[Instructions to follow] Please copy every line of the material below without changing a single character.

---- Data shown

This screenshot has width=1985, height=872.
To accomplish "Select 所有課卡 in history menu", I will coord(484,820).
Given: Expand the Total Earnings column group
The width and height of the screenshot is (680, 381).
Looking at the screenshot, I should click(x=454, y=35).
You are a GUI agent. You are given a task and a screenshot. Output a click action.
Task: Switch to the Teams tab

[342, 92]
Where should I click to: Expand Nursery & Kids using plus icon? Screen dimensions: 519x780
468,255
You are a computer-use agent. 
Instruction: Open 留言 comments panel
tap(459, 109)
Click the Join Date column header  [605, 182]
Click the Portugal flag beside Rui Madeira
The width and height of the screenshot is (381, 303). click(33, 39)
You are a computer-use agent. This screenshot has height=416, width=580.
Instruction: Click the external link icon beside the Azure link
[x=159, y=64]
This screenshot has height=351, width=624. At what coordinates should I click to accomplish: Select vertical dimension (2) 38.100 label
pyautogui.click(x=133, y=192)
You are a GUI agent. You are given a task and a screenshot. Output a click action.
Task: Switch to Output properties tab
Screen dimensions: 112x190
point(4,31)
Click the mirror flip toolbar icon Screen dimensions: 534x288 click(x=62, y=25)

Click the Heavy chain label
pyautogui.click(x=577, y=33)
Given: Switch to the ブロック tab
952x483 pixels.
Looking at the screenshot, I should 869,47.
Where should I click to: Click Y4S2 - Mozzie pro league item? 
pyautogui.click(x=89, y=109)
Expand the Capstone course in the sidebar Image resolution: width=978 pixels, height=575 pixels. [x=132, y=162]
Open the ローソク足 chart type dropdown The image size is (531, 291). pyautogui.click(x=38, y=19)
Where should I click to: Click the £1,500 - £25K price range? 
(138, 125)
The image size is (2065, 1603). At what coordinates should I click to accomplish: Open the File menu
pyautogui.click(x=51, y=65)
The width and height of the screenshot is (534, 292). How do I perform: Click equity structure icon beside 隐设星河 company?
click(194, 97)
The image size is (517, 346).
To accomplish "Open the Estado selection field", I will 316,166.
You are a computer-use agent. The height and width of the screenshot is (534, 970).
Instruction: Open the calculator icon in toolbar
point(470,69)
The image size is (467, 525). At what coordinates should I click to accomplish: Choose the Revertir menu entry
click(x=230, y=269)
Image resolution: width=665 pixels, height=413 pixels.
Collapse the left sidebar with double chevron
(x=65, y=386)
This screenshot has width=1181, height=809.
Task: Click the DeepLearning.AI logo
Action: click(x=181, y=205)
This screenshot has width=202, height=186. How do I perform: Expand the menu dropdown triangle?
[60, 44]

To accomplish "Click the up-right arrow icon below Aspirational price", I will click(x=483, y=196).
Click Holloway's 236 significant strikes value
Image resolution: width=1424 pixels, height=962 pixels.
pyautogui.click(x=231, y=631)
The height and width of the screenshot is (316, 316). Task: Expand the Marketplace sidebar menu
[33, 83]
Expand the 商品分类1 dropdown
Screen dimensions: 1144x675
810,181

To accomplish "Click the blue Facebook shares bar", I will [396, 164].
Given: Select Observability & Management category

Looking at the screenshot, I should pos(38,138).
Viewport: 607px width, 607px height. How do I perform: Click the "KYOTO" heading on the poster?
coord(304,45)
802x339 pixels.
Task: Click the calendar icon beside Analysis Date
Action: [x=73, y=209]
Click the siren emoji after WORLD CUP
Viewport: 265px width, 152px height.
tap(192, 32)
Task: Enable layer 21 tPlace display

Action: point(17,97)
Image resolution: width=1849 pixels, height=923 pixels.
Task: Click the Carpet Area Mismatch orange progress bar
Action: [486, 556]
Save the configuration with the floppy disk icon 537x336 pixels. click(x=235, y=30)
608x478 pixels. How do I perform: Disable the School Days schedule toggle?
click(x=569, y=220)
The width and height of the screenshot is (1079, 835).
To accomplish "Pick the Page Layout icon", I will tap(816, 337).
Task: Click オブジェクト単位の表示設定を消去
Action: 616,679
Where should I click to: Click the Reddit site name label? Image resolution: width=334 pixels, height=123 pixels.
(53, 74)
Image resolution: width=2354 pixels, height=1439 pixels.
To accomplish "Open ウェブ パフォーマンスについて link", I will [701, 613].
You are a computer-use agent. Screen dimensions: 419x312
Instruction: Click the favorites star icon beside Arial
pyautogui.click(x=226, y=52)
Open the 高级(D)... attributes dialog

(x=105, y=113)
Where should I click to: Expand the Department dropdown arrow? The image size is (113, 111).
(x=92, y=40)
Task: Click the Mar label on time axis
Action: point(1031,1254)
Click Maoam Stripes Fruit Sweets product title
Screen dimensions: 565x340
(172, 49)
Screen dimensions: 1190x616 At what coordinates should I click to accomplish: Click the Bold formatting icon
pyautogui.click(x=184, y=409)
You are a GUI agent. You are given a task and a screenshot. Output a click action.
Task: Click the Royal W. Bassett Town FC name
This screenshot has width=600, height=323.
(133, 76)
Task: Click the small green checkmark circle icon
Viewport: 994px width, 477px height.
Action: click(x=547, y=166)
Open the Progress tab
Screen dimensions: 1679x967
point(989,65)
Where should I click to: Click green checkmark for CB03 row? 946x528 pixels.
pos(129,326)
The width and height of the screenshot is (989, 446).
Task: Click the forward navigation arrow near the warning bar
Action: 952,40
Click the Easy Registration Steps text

--------

[Solution to this problem]
This screenshot has width=1985, height=872.
To accomplish "Select 所有課卡 in history menu", I will coord(484,820).
Given: Expand the Total Earnings column group
The width and height of the screenshot is (680, 381).
Looking at the screenshot, I should click(x=454, y=35).
You are a GUI agent. You are given a task and a screenshot. Output a click action.
Task: Switch to the Teams tab

[342, 92]
Where should I click to: Expand Nursery & Kids using plus icon? Screen dimensions: 519x780
468,255
You are a computer-use agent. 
Instruction: Open 留言 comments panel
tap(459, 109)
Click the Join Date column header  [605, 182]
Click the Portugal flag beside Rui Madeira
The width and height of the screenshot is (381, 303). click(33, 39)
You are a computer-use agent. This screenshot has height=416, width=580.
Instruction: Click the external link icon beside the Azure link
[x=159, y=64]
This screenshot has height=351, width=624. At what coordinates should I click to accomplish: Select vertical dimension (2) 38.100 label
pyautogui.click(x=133, y=192)
You are a GUI agent. You are given a task and a screenshot. Output a click action.
Task: Switch to Output properties tab
Screen dimensions: 112x190
point(4,31)
Click the mirror flip toolbar icon Screen dimensions: 534x288 click(x=62, y=25)

Click the Heavy chain label
pyautogui.click(x=577, y=33)
Given: Switch to the ブロック tab
952x483 pixels.
Looking at the screenshot, I should 869,47.
Where should I click to: Click Y4S2 - Mozzie pro league item? 
pyautogui.click(x=89, y=109)
Expand the Capstone course in the sidebar Image resolution: width=978 pixels, height=575 pixels. [x=132, y=162]
Open the ローソク足 chart type dropdown The image size is (531, 291). pyautogui.click(x=38, y=19)
Where should I click to: Click the £1,500 - £25K price range? 
(138, 125)
The image size is (2065, 1603). At what coordinates should I click to accomplish: Open the File menu
pyautogui.click(x=51, y=65)
The width and height of the screenshot is (534, 292). How do I perform: Click equity structure icon beside 隐设星河 company?
click(194, 97)
The image size is (517, 346).
To accomplish "Open the Estado selection field", I will 316,166.
You are a computer-use agent. The height and width of the screenshot is (534, 970).
Instruction: Open the calculator icon in toolbar
point(470,69)
The image size is (467, 525). At what coordinates should I click to accomplish: Choose the Revertir menu entry
click(x=230, y=269)
Image resolution: width=665 pixels, height=413 pixels.
Collapse the left sidebar with double chevron
(x=65, y=386)
This screenshot has width=1181, height=809.
Task: Click the DeepLearning.AI logo
Action: click(x=181, y=205)
This screenshot has width=202, height=186. How do I perform: Expand the menu dropdown triangle?
[60, 44]

To accomplish "Click the up-right arrow icon below Aspirational price", I will click(x=483, y=196).
Click Holloway's 236 significant strikes value
Image resolution: width=1424 pixels, height=962 pixels.
pyautogui.click(x=231, y=631)
The height and width of the screenshot is (316, 316). Task: Expand the Marketplace sidebar menu
[33, 83]
Expand the 商品分类1 dropdown
Screen dimensions: 1144x675
810,181

To accomplish "Click the blue Facebook shares bar", I will [396, 164].
Given: Select Observability & Management category

Looking at the screenshot, I should pos(38,138).
Viewport: 607px width, 607px height. How do I perform: Click the "KYOTO" heading on the poster?
coord(304,45)
802x339 pixels.
Task: Click the calendar icon beside Analysis Date
Action: [x=73, y=209]
Click the siren emoji after WORLD CUP
Viewport: 265px width, 152px height.
tap(192, 32)
Task: Enable layer 21 tPlace display

Action: point(17,97)
Image resolution: width=1849 pixels, height=923 pixels.
Task: Click the Carpet Area Mismatch orange progress bar
Action: [486, 556]
Save the configuration with the floppy disk icon 537x336 pixels. click(x=235, y=30)
608x478 pixels. How do I perform: Disable the School Days schedule toggle?
click(x=569, y=220)
The width and height of the screenshot is (1079, 835).
To accomplish "Pick the Page Layout icon", I will tap(816, 337).
Task: Click オブジェクト単位の表示設定を消去
Action: 616,679
Where should I click to: Click the Reddit site name label? Image resolution: width=334 pixels, height=123 pixels.
(53, 74)
Image resolution: width=2354 pixels, height=1439 pixels.
To accomplish "Open ウェブ パフォーマンスについて link", I will [701, 613].
You are a computer-use agent. Screen dimensions: 419x312
Instruction: Click the favorites star icon beside Arial
pyautogui.click(x=226, y=52)
Open the 高级(D)... attributes dialog

(x=105, y=113)
Where should I click to: Expand the Department dropdown arrow? The image size is (113, 111).
(x=92, y=40)
Task: Click the Mar label on time axis
Action: point(1031,1254)
Click Maoam Stripes Fruit Sweets product title
Screen dimensions: 565x340
(172, 49)
Screen dimensions: 1190x616 At what coordinates should I click to accomplish: Click the Bold formatting icon
pyautogui.click(x=184, y=409)
You are a GUI agent. You are given a task and a screenshot. Output a click action.
Task: Click the Royal W. Bassett Town FC name
This screenshot has width=600, height=323.
(133, 76)
Task: Click the small green checkmark circle icon
Viewport: 994px width, 477px height.
Action: click(x=547, y=166)
Open the Progress tab
Screen dimensions: 1679x967
point(989,65)
Where should I click to: Click green checkmark for CB03 row? 946x528 pixels.
pos(129,326)
The width and height of the screenshot is (989, 446).
Task: Click the forward navigation arrow near the warning bar
Action: 952,40
Click the Easy Registration Steps text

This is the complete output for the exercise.